Kiss Me, Kate

Kiss Me Kate est une comédie musicale contant l’histoire d’une troupe de théâtre en pleine tournée de La Mégère apprivoisée de Shakespeare, qui mélange la pièce en question avec une autre, racontant façon vaudeville les amours des deux couples d’acteurs principaux.

Le tout sur une musique de Cole Porter, l’un des plus grands compositeurs de l’âge d’or de Broadway, dont tant de chansons sont devenues des standards jazz : Night and Day, I’ve Got You Under My Skin, I Love Paris… On assiste donc ici à une rencontre au sommet entre deux génies (Shakespeare, Porter). Pour sa mise en scène, Lee Blakeley (qui a déjà beaucoup œuvré au Châtelet), a voulu « du grand spectacle, et être sophistiqué lorsqu’il le faut, comique quand il le faut et trouver la bonne logistique pour passer du vaudeville au Shakespeare, aux grands numéros dansés et chantés, dans une fluidité parfaite ».

Et bien, c’est parfaitement réussi. Les deux œuvres exsudent tous leurs trésors : la légèreté, la brillance, l’humour de Cole Porter, la truculence, la coquinerie, la finesse de Shakespeare, le tout sur des chorégraphies enthousiasmantes, qui mêlent danse de salon, Lindy hop, swing, claquettes, et de magnifiques hommages à Gene Kelly. La scène d’ouverture, notamment, puis celle inaugurant la seconde partie, avec le tube, super sexy, It’s too Darn Hot, sont des sommets, portés par des danseurs jeunes et splendides. Les chansons aussi, font chacune mouche, grâce à l’excellente distribution. Le couple du metteur en scène passionné et vieillissant (David Pittsinger) et de son ex-femme Lilli Vanessi (Christine Buffle), devenue une star de cinéma au sale caractère, qui joue Kate, la mégère, rappelle, dans une version moins flamboyante, mais non moins habitée, et plus élégante, le couple Richard Burton/Elizabeth Taylor.

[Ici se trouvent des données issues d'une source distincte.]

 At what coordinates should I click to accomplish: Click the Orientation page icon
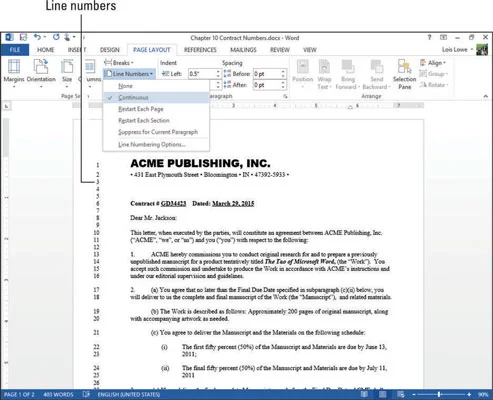[41, 66]
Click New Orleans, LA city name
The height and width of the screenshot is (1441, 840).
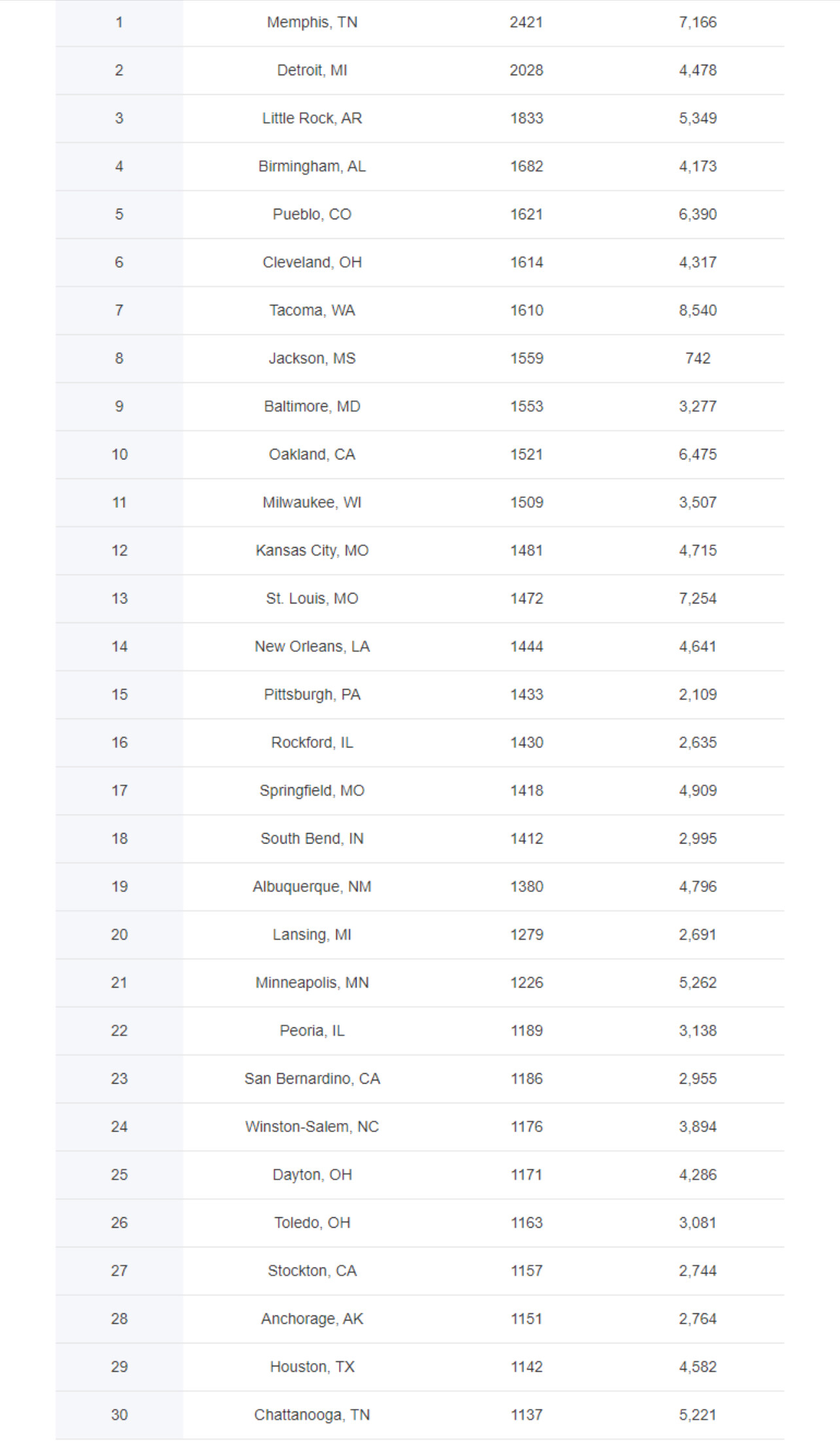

Tandis que l’actrice et chanteuse Francesca Jackson, avec son tempérament affriolant, met le feu au couple des seconds rôles. Mention spéciale pour le duo de tueurs à gages qui se prennent au jeu du théâtre : carrément hilarant. Les quelques longueurs sont largement compensées par la haute volée des grands numéros dansés, l’humour des chansons, et l’élégance de l’ensemble (bravo aux costumes puisant dans le New Look, le film Vacances Romaines et le style Tudor).